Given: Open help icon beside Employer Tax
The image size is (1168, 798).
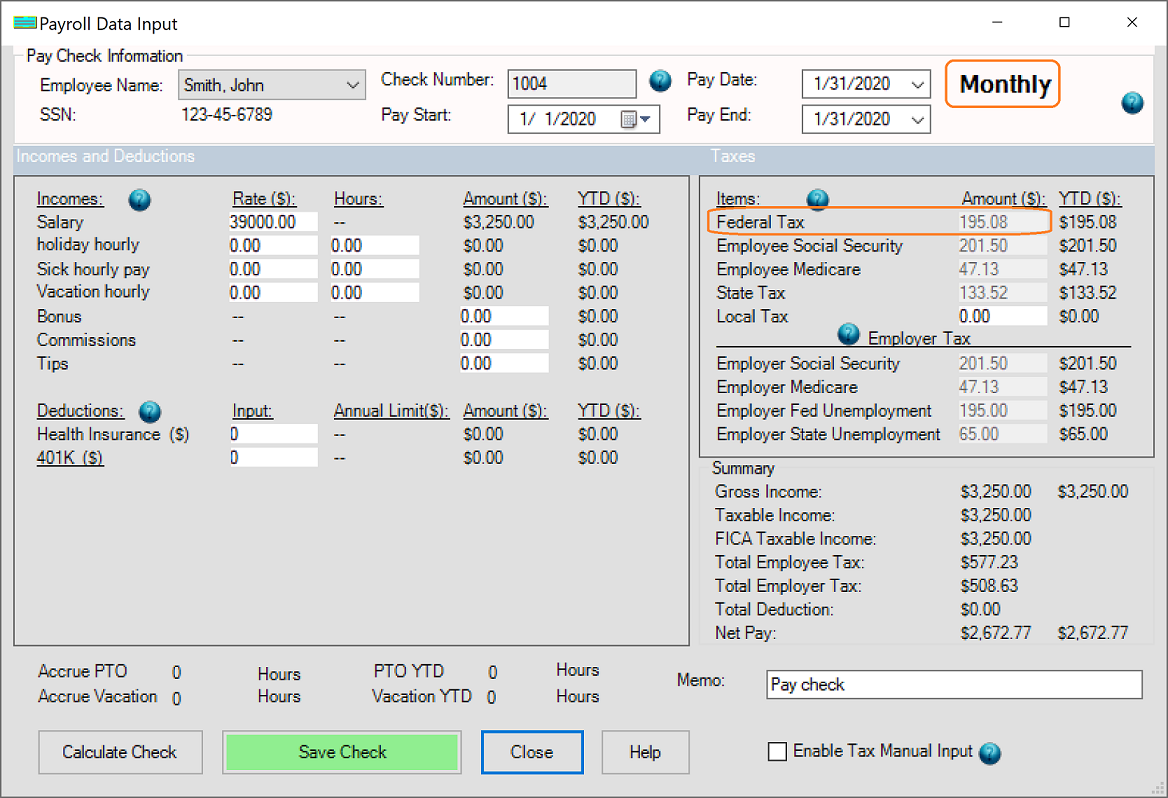Looking at the screenshot, I should point(849,334).
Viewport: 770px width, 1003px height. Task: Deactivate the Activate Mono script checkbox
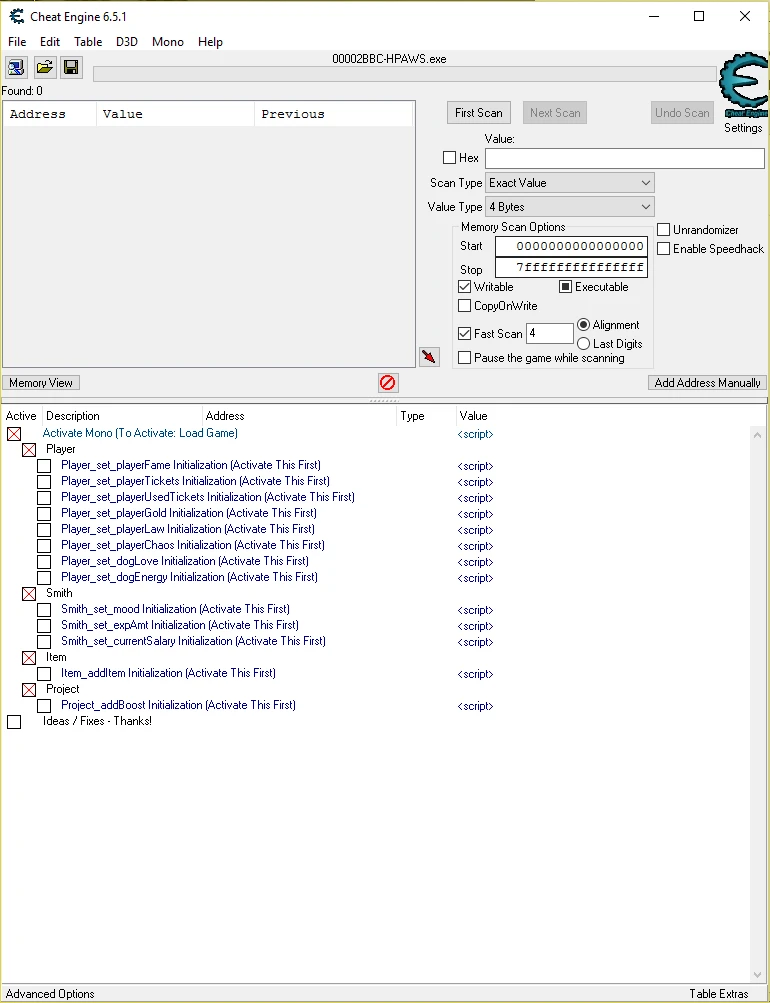[x=14, y=434]
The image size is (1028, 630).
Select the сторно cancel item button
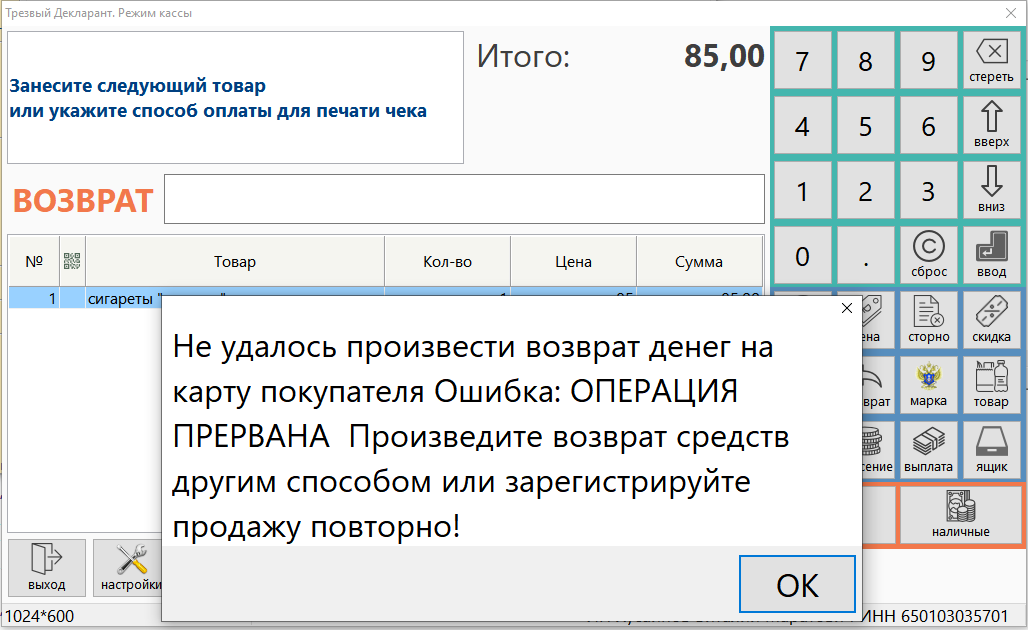pos(928,320)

-----

Only the lines from the one containing "The image size is (1168, 798)." through the final line of the entries belong in the copy, both ends included. Pictures stay out.

- Answer box -
The image size is (1168, 798).
Looking at the screenshot, I should point(849,334).
Viewport: 770px width, 1003px height. Task: Deactivate the Activate Mono script checkbox
[x=14, y=434]
The image size is (1028, 630).
Select the сторно cancel item button
pos(928,320)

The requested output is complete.